Swap "Instruction" for "Goal" in the part of these lines that opens with the line containing "will tap(484, 43)." and closes with the line containing "The width and height of the screenshot is (508, 381).", leaving everything else unchanged. Give back only that part.

-- Start --

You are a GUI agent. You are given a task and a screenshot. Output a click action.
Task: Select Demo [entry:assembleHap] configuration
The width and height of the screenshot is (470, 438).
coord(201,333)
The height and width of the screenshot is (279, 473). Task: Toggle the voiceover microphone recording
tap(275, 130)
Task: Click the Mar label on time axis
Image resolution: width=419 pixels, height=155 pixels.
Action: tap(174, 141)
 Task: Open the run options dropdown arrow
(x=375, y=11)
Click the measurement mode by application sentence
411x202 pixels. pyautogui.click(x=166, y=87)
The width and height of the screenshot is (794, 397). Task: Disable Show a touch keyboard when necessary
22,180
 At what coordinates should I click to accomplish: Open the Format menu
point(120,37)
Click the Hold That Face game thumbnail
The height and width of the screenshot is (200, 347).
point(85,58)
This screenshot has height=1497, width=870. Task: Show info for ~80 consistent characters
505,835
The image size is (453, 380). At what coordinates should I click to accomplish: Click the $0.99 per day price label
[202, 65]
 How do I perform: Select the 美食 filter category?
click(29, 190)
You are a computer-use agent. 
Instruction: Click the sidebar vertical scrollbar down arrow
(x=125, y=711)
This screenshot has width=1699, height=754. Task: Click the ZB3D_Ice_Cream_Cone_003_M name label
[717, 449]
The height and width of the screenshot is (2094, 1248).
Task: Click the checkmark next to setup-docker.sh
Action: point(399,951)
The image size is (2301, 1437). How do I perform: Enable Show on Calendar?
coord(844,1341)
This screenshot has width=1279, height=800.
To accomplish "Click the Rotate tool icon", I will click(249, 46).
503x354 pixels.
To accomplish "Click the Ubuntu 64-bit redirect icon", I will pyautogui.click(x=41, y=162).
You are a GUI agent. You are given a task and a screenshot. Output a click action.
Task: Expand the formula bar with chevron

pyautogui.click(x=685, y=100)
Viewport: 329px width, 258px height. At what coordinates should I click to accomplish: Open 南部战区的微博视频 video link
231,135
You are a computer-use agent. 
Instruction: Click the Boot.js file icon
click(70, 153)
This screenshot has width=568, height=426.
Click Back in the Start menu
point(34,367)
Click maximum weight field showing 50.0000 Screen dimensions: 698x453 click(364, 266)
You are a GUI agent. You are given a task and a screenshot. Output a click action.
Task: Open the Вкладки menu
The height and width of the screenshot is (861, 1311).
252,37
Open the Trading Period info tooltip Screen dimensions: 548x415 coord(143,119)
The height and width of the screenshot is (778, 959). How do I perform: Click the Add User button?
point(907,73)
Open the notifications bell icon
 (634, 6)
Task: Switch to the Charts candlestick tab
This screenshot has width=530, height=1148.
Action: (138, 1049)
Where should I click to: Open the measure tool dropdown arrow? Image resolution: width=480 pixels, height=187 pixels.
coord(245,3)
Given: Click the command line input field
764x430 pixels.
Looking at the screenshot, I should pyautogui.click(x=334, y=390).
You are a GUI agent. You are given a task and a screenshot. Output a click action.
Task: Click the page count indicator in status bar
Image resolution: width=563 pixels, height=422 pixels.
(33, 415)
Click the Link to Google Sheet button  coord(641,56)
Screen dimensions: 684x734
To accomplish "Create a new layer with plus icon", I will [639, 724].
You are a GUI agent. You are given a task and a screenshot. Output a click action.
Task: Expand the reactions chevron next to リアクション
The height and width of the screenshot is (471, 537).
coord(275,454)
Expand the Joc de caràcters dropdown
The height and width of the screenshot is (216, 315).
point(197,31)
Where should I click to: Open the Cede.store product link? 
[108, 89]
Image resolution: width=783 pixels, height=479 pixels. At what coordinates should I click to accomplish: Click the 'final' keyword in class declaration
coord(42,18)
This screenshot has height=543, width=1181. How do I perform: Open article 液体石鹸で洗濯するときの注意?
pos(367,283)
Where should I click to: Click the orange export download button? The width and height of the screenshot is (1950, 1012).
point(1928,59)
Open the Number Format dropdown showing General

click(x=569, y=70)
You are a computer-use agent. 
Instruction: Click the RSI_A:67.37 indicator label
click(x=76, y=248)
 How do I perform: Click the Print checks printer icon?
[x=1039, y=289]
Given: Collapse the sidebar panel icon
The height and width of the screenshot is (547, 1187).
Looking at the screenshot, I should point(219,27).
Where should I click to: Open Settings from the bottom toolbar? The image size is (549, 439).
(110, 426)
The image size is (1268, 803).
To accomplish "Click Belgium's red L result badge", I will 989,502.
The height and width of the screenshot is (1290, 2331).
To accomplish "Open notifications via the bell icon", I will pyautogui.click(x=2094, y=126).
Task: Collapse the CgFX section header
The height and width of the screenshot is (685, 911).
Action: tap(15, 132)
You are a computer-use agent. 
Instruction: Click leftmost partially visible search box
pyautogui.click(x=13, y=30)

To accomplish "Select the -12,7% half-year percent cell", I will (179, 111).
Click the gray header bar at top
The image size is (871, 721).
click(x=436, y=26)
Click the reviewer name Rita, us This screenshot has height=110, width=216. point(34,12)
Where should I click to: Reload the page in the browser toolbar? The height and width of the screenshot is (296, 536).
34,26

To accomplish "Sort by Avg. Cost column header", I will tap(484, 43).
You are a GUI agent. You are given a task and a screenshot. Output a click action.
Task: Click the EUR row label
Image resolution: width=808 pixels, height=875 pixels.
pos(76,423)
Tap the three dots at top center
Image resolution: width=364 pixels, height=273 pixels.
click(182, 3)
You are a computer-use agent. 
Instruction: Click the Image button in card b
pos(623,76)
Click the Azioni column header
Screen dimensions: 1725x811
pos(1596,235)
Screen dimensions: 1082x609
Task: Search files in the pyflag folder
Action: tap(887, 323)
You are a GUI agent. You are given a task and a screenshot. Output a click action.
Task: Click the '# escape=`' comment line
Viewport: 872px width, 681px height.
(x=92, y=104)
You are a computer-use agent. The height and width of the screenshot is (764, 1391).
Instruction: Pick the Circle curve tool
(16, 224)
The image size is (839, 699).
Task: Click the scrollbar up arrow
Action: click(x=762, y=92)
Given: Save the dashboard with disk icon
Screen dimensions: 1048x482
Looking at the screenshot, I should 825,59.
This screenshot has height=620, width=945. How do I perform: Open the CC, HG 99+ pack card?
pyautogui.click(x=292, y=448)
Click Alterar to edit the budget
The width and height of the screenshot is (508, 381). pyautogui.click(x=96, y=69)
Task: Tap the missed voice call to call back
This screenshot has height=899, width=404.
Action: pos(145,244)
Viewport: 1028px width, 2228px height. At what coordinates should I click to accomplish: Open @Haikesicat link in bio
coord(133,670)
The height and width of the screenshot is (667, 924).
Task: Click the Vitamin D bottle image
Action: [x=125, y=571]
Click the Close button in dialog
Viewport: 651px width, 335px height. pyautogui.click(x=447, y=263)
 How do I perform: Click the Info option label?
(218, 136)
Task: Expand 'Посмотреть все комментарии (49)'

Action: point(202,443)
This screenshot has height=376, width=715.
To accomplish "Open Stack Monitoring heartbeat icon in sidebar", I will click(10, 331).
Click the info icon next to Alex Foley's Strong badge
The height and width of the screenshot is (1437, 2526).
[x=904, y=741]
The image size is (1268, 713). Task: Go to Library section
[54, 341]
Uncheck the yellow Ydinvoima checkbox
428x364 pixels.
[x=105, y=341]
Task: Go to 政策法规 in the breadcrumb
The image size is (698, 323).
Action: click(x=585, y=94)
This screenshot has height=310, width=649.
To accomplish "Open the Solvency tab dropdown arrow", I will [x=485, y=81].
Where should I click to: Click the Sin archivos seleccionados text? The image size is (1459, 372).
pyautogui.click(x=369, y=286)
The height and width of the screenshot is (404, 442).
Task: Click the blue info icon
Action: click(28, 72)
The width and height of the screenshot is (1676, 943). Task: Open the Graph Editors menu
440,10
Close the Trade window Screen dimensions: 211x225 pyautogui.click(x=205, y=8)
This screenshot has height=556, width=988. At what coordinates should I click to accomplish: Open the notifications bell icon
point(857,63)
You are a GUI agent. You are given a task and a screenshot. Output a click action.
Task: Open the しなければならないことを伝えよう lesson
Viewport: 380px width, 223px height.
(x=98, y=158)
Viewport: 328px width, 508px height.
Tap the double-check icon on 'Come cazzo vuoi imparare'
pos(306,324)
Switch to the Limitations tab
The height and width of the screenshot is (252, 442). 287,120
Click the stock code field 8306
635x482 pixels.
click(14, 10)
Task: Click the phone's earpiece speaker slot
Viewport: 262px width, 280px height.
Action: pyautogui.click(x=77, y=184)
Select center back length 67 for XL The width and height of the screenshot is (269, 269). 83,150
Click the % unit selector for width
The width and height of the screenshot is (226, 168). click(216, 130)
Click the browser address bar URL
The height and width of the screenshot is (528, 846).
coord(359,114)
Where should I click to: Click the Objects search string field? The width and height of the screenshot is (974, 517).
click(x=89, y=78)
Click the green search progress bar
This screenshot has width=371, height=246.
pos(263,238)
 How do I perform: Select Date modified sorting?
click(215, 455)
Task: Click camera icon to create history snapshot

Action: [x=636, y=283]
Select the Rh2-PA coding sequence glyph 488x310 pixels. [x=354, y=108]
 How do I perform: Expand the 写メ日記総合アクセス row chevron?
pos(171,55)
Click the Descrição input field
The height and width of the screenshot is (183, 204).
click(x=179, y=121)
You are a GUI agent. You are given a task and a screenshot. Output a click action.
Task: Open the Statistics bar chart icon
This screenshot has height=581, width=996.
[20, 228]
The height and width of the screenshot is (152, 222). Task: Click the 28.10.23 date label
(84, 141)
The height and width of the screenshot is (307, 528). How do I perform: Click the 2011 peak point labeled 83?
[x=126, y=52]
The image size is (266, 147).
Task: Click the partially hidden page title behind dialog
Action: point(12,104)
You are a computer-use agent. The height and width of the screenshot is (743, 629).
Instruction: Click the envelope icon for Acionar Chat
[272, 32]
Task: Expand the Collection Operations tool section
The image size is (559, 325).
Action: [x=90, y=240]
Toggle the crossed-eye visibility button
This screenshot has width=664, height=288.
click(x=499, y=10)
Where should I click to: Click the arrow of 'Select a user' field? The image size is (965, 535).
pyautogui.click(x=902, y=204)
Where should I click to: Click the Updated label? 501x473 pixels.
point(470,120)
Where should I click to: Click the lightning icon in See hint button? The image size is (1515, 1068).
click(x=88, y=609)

-- End --

**ANSWER**
To accomplish "Sort by Avg. Cost column header", I will tap(484, 43).
You are a GUI agent. You are given a task and a screenshot. Output a click action.
Task: Click the EUR row label
Image resolution: width=808 pixels, height=875 pixels.
pos(76,423)
Tap the three dots at top center
Image resolution: width=364 pixels, height=273 pixels.
click(182, 3)
You are a computer-use agent. 
Goal: Click the Image button in card b
pos(623,76)
Click the Azioni column header
Screen dimensions: 1725x811
pos(1596,235)
Screen dimensions: 1082x609
Task: Search files in the pyflag folder
Action: tap(887, 323)
You are a GUI agent. You are given a task and a screenshot. Output a click action.
Task: Click the '# escape=`' comment line
Viewport: 872px width, 681px height.
(x=92, y=104)
You are a computer-use agent. The height and width of the screenshot is (764, 1391).
Goal: Pick the Circle curve tool
(16, 224)
The image size is (839, 699).
Task: Click the scrollbar up arrow
Action: click(x=762, y=92)
Given: Save the dashboard with disk icon
Screen dimensions: 1048x482
Looking at the screenshot, I should 825,59.
This screenshot has height=620, width=945. How do I perform: Open the CC, HG 99+ pack card?
pyautogui.click(x=292, y=448)
Click Alterar to edit the budget
The width and height of the screenshot is (508, 381). pyautogui.click(x=96, y=69)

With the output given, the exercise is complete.